Fine è una parola che fa paura solo perchè segna un cambiamento e, talvolta, per fuggire da questo disagio preferiamo sminuire ciò che ès tato e sperare che nel futuro ci sarà altro, ciò che vale davvero la pena di essere vissuto. Nella mia vita non ho perso nessun amore, ma tanti rapporti e persone care ed è sempre bello ricordarsi della fortuna di aver avuto, anche per un momento, una vicinanza. Una mia cara amica mi disse una volta che l’amicizia è come un triangolo e noi in quel momento eravamo all’apice, nel momento di massima vicinanza, comunanza, condivisione, ma che eravamo destinate ad allontanarci. In un primo momento ci rimasi male, ma col tempo questa lucidità mi ha fatto apprezzare i piccoli momenti in cui ci vediamo, una volta all’anno, le chiamate che ci scambiamo ogni tanto. In un modo in cui ci sentiamo spesso troppo soli, la connessione con un’altra persona è una cosa semplice, ma non scontata, come un pezzo di pane con l’olio, ma si scontra la paura di crescere ed evolversi.

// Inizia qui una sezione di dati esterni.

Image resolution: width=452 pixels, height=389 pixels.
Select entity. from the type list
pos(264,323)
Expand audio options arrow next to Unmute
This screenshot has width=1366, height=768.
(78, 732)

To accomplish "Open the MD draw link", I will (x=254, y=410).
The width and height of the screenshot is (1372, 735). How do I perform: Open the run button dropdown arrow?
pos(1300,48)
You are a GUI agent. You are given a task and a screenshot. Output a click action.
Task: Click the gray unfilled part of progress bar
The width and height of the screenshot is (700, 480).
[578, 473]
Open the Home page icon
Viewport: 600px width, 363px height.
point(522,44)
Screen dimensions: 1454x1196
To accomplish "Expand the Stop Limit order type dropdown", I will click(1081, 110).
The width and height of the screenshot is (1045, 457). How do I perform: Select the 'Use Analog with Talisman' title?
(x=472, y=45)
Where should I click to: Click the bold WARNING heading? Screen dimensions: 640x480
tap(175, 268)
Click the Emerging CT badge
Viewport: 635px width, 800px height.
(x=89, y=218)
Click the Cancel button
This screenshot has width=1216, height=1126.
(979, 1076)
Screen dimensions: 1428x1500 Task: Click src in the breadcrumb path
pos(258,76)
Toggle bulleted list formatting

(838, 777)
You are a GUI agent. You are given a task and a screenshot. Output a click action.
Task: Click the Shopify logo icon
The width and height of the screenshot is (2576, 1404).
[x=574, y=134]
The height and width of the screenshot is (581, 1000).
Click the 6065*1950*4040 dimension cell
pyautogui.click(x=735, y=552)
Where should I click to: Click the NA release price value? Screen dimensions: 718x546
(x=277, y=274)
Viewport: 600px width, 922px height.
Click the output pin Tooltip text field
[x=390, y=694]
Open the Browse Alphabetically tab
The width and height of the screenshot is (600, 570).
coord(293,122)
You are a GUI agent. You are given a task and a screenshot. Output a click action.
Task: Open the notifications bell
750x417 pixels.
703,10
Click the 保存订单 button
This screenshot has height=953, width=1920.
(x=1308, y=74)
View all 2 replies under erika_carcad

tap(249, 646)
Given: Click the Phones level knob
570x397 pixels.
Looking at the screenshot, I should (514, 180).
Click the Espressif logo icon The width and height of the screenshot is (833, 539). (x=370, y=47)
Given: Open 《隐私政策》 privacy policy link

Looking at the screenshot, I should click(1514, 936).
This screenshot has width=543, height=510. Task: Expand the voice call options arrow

Piangerai, solo per non ammettere mai
che c’è una fine e un inizio e chi si è visto si è visto.
Fulminacci, Fantasia 2000, 2026

Ammettere la fine e apprezzarne il percorso, significa anche crescere e, come dice in Mitomani, diventare grandi fa paura. Ci sono legami che cambiano forma. Crescere significa anche riconoscere che può esistere altro, anche quando il presente sembrava tutto, sembrava infinito. Ma un’era, per essere tale, ha bisogno di un inizio e una fine e forse serve distanza per capirlo: che alla fine era solo quello, olio su un pezzo di pane. E bastava.